▶ [ABOUT THIS TASK] Lines to restate from the data below: from the one containing "Tangless Låsande (76, 1817)" to the one containing "LinkedIn (377, 2291)", both included. Give them again exactly, and only them.

Excerpts from a dataset
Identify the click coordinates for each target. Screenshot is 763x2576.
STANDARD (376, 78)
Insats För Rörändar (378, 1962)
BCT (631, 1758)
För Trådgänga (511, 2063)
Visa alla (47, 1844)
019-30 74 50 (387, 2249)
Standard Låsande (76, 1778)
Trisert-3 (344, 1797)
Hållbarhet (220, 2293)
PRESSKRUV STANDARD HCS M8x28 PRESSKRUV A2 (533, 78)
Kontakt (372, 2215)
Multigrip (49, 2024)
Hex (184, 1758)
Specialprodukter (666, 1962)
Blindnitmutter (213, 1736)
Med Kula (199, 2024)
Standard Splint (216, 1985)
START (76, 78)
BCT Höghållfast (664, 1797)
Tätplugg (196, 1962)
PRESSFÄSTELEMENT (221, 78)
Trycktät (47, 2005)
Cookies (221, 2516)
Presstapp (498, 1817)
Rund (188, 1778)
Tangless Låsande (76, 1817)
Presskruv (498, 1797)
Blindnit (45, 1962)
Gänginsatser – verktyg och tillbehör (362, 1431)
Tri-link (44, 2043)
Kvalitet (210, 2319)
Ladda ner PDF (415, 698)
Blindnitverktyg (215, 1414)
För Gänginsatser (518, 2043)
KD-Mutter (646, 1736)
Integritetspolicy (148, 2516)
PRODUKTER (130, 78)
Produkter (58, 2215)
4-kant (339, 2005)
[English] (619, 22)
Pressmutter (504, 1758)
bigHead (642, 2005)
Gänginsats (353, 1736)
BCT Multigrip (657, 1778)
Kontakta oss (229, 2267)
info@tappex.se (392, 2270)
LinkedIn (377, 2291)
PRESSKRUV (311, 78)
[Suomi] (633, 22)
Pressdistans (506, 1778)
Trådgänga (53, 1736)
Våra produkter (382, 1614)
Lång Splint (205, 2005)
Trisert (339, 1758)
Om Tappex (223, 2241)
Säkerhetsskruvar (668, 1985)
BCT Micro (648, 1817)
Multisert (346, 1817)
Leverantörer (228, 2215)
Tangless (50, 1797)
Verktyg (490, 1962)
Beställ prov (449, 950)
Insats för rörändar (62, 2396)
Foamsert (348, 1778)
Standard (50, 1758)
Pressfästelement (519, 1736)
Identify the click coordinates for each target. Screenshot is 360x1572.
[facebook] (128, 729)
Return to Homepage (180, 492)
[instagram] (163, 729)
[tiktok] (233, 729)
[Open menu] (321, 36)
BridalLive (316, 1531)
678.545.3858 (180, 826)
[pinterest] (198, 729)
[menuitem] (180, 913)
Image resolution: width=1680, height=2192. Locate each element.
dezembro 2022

▶ [WRITTEN ANSWER]
Tangless Låsande (76, 1817)
Presskruv (498, 1797)
Blindnit (45, 1962)
Gänginsatser – verktyg och tillbehör (362, 1431)
Tri-link (44, 2043)
Kvalitet (210, 2319)
Ladda ner PDF (415, 698)
Blindnitverktyg (215, 1414)
För Gänginsatser (518, 2043)
KD-Mutter (646, 1736)
Integritetspolicy (148, 2516)
PRODUKTER (130, 78)
Produkter (58, 2215)
4-kant (339, 2005)
[English] (619, 22)
Pressmutter (504, 1758)
bigHead (642, 2005)
Gänginsats (353, 1736)
BCT Multigrip (657, 1778)
Kontakta oss (229, 2267)
info@tappex.se (392, 2270)
LinkedIn (377, 2291)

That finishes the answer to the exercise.